Skip to main content

Environment

Docker Compose offers a few management options for secrets like database passwords and API keys that you don’t want to commit to version control. We’ll just use a simple approach here to set the Postgres password.

Newer versions of Docker Compose will automatically load environment variables from a .env file and make them available to the docker-compose.yml file.

Working directory
.env
.env.example
.gitignore
docker-compose.yml
web-app/
Dockerfile
package.json
package-lock.json
node_modules/
...
src/
server.js
pg-data/
...
.env
POSTGRES_PASSWORD=actually_secret_password
docker-compose.yml
version: '3.8'

services:
  web:
    build: ./web-app
    ports:
      - '3000:3000'
    environment:
      - POSTGRES_PASSWORD
    depends_on:
      - db
  db:
    image: postgres:16.0
    environment:
      - POSTGRES_PASSWORD
      - PGDATA=/pg-data
    volumes:
      - './pg-data:/pg-data'

(Note that if you’ve already run the container once with a different password, you’ll have to change it or reset the database by deleting the pg-data folder to get this to work.)
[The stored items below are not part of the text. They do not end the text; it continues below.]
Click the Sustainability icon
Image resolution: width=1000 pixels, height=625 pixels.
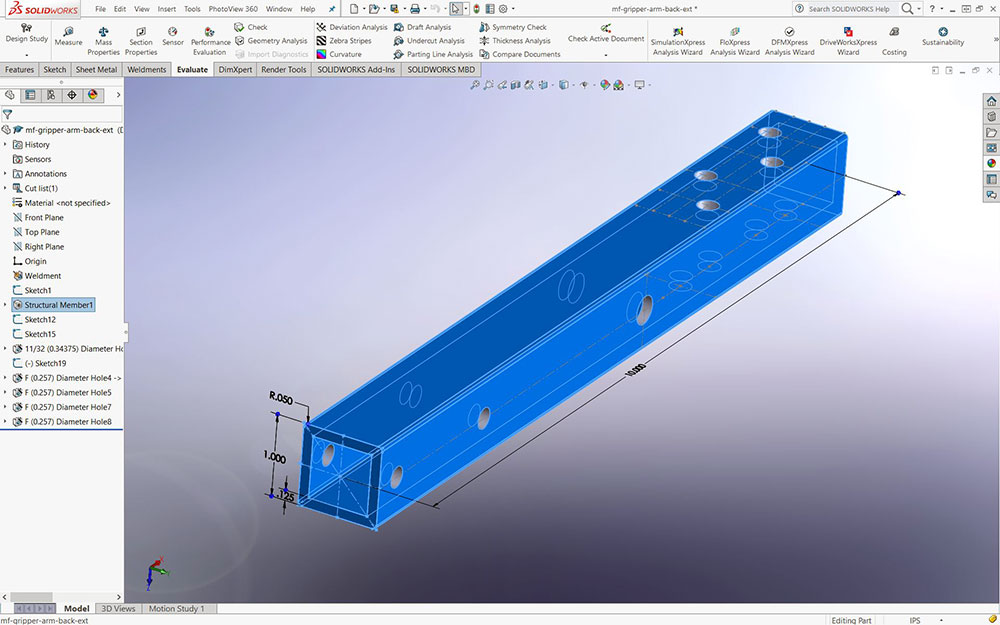(x=943, y=36)
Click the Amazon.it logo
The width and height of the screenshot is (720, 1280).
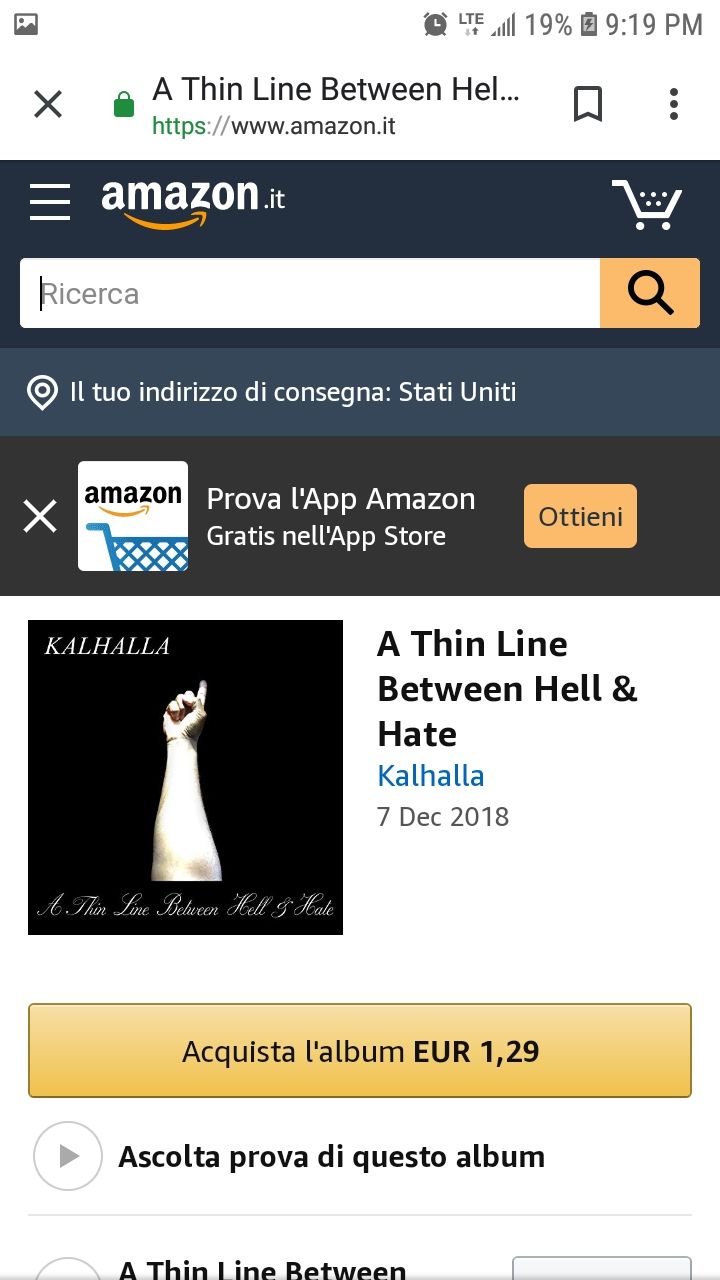point(193,200)
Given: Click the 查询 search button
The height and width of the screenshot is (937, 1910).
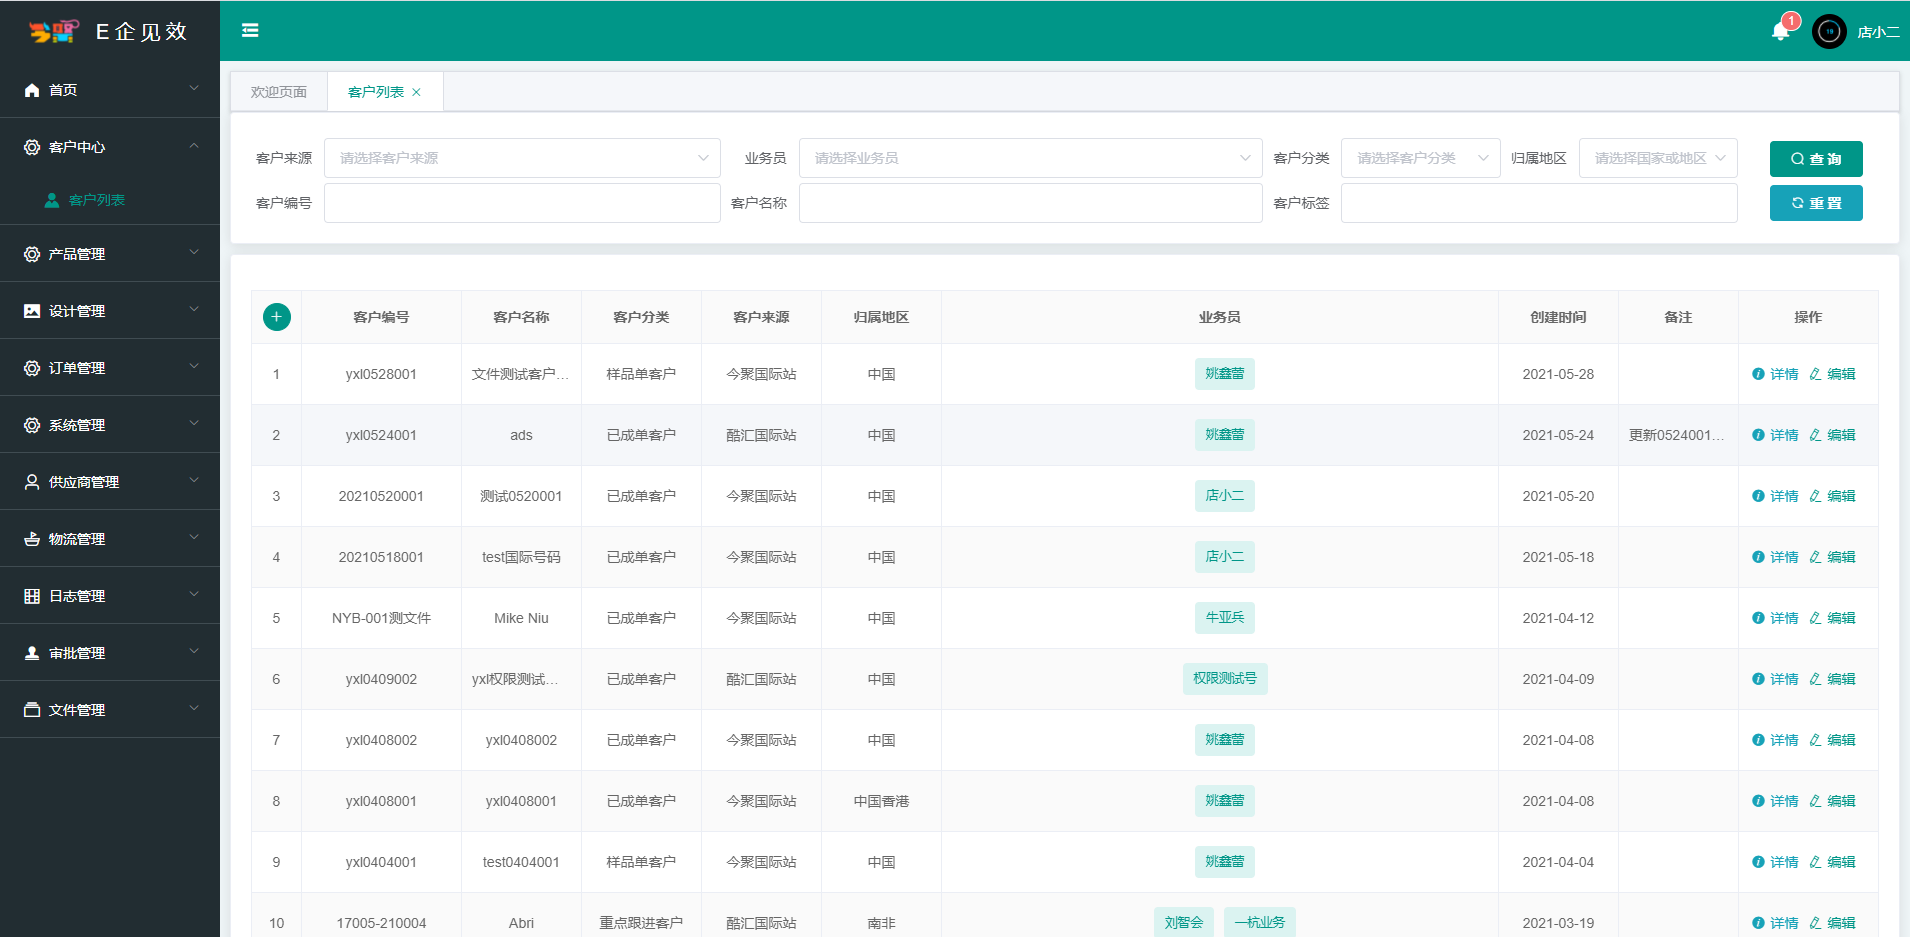Looking at the screenshot, I should (x=1815, y=159).
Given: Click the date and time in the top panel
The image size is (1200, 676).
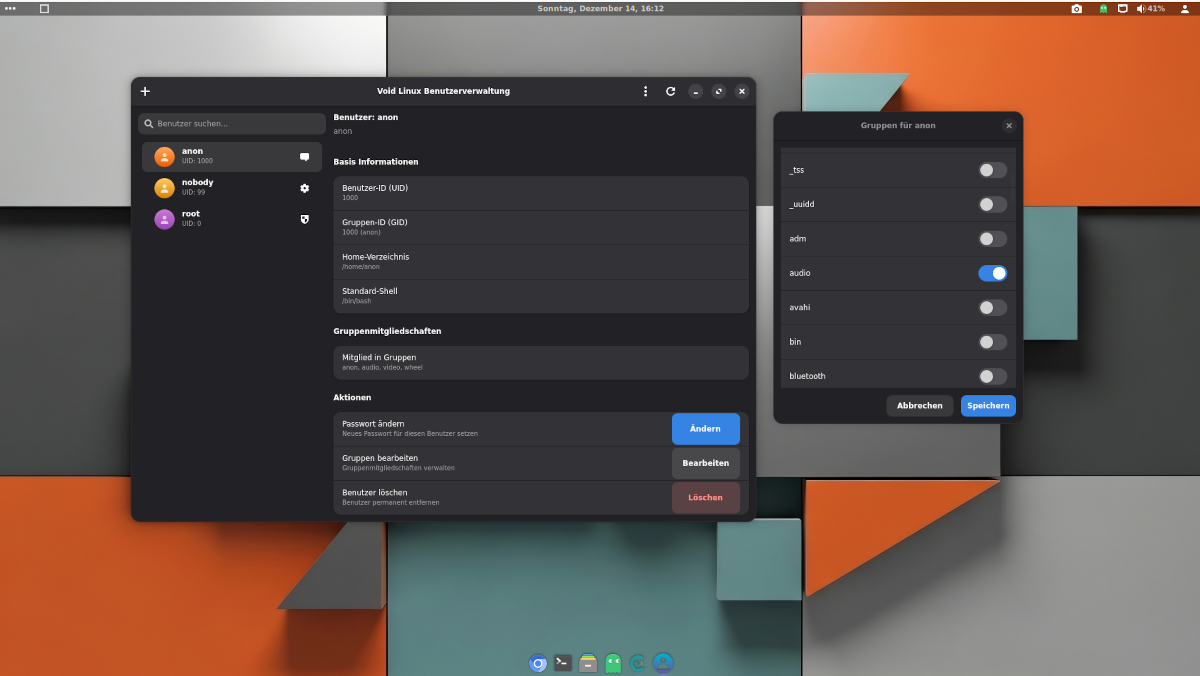Looking at the screenshot, I should click(x=600, y=8).
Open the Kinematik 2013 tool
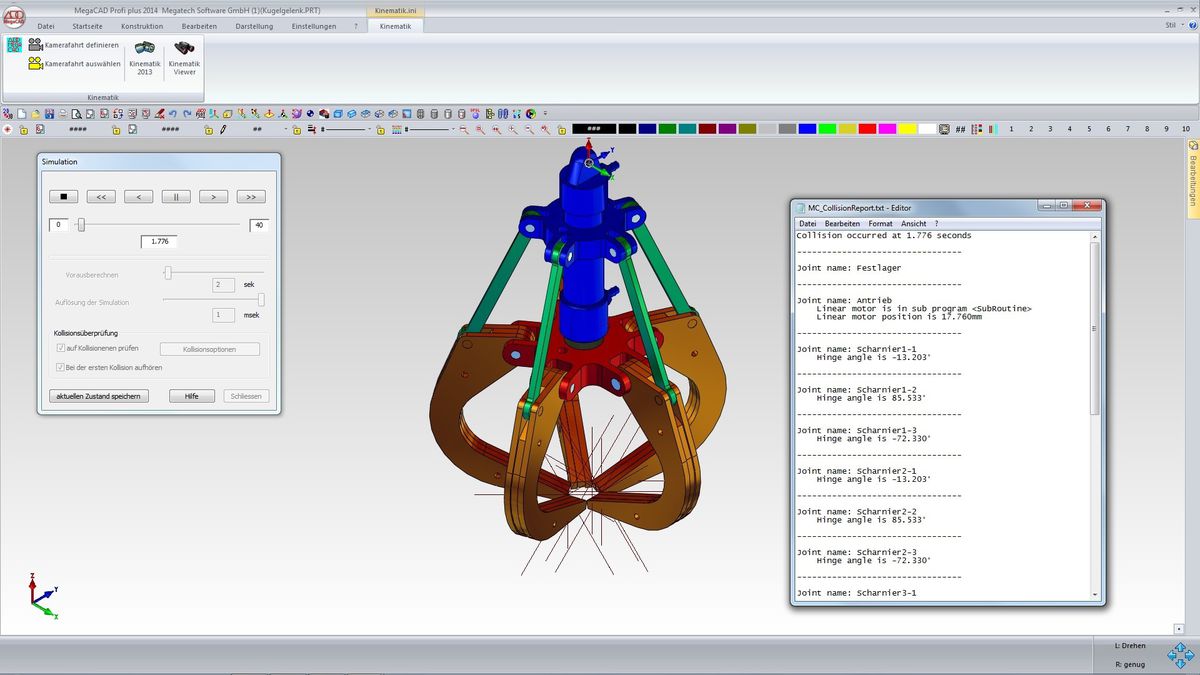This screenshot has height=675, width=1200. [x=144, y=57]
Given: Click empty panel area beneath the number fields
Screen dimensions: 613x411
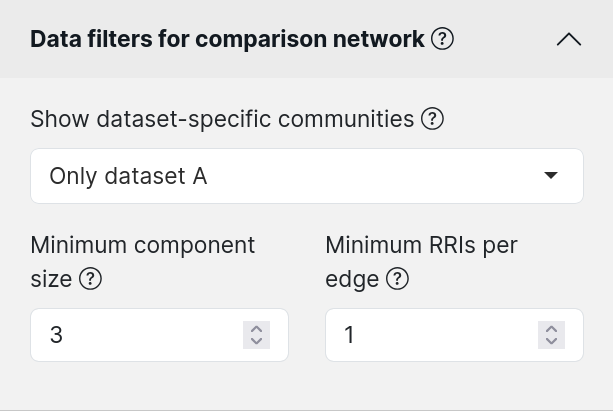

When I’m using .env files for secrets, I always add them to my .gitignore (of course!) and create a .env.example file that other users can clone to .env which shows which variables need to be set. This can also be a good way to let users change things about your container setup (like which port your web container binds to) without having to modify docker-compose.yml directly. You can interpolate values into your configuration from the environment, then let .env.example serve as a directory of variables the user might be interested in changing.